## 作業内容
下のデータの全行を書き直して更新してください。「Instruction」を「Command」に置き換え、それ以外は何も変えないでください。

## 単語と項目の位置データ
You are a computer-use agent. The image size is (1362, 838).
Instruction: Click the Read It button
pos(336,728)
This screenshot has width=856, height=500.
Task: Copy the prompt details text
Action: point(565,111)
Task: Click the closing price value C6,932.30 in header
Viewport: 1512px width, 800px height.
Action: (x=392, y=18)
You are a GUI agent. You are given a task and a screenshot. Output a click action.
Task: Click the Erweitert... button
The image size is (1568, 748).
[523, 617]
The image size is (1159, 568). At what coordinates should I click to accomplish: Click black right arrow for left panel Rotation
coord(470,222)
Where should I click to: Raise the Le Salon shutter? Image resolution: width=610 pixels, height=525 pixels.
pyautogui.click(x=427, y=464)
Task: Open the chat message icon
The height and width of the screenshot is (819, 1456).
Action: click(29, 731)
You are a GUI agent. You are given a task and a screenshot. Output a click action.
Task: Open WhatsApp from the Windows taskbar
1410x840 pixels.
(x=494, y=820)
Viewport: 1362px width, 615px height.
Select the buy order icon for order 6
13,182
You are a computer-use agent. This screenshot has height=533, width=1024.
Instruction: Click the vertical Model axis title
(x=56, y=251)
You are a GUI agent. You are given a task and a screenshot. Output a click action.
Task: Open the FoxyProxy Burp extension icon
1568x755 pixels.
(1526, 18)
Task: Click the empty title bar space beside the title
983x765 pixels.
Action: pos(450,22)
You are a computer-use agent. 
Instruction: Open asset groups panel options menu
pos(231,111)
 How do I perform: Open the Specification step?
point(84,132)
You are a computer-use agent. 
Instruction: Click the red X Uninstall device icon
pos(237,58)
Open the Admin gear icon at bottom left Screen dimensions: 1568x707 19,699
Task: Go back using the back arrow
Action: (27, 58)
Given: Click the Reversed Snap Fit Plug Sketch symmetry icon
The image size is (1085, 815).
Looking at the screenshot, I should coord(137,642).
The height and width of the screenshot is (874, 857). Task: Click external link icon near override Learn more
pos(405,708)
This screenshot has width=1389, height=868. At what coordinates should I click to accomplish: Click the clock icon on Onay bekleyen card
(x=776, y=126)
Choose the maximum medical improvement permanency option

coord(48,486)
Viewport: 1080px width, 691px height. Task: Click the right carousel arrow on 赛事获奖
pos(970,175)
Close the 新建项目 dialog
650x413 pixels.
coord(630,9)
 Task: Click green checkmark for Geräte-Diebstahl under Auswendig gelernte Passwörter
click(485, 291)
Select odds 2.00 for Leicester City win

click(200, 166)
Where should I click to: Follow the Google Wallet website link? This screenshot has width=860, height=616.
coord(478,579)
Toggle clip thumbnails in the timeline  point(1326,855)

## 完全な回答
You are a computer-use agent. The image size is (1362, 838).
Command: Click the Read It button
pos(336,728)
This screenshot has width=856, height=500.
Task: Copy the prompt details text
Action: point(565,111)
Task: Click the closing price value C6,932.30 in header
Viewport: 1512px width, 800px height.
Action: (x=392, y=18)
You are a GUI agent. You are given a task and a screenshot. Output a click action.
Task: Click the Erweitert... button
The image size is (1568, 748).
[523, 617]
The image size is (1159, 568). At what coordinates should I click to accomplish: Click black right arrow for left panel Rotation
coord(470,222)
Where should I click to: Raise the Le Salon shutter? Image resolution: width=610 pixels, height=525 pixels.
pyautogui.click(x=427, y=464)
Task: Open the chat message icon
The height and width of the screenshot is (819, 1456).
Action: click(29, 731)
You are a GUI agent. You are given a task and a screenshot. Output a click action.
Task: Open WhatsApp from the Windows taskbar
1410x840 pixels.
(x=494, y=820)
Viewport: 1362px width, 615px height.
Select the buy order icon for order 6
13,182
You are a computer-use agent. This screenshot has height=533, width=1024.
Command: Click the vertical Model axis title
(x=56, y=251)
You are a GUI agent. You are given a task and a screenshot. Output a click action.
Task: Open the FoxyProxy Burp extension icon
1568x755 pixels.
(1526, 18)
Task: Click the empty title bar space beside the title
983x765 pixels.
Action: pos(450,22)
You are a computer-use agent. 
Command: Open asset groups panel options menu
pos(231,111)
 How do I perform: Open the Specification step?
point(84,132)
You are a computer-use agent. 
Command: Click the red X Uninstall device icon
pos(237,58)
Open the Admin gear icon at bottom left Screen dimensions: 1568x707 19,699
Task: Go back using the back arrow
Action: (27, 58)
Given: Click the Reversed Snap Fit Plug Sketch symmetry icon
The image size is (1085, 815).
Looking at the screenshot, I should coord(137,642).
The height and width of the screenshot is (874, 857). Task: Click external link icon near override Learn more
pos(405,708)
This screenshot has width=1389, height=868. At what coordinates should I click to accomplish: Click the clock icon on Onay bekleyen card
(x=776, y=126)
Choose the maximum medical improvement permanency option

coord(48,486)
Viewport: 1080px width, 691px height. Task: Click the right carousel arrow on 赛事获奖
pos(970,175)
Close the 新建项目 dialog
650x413 pixels.
coord(630,9)
 Task: Click green checkmark for Geräte-Diebstahl under Auswendig gelernte Passwörter
click(485, 291)
Select odds 2.00 for Leicester City win

click(200, 166)
Where should I click to: Follow the Google Wallet website link? This screenshot has width=860, height=616.
coord(478,579)
Toggle clip thumbnails in the timeline  point(1326,855)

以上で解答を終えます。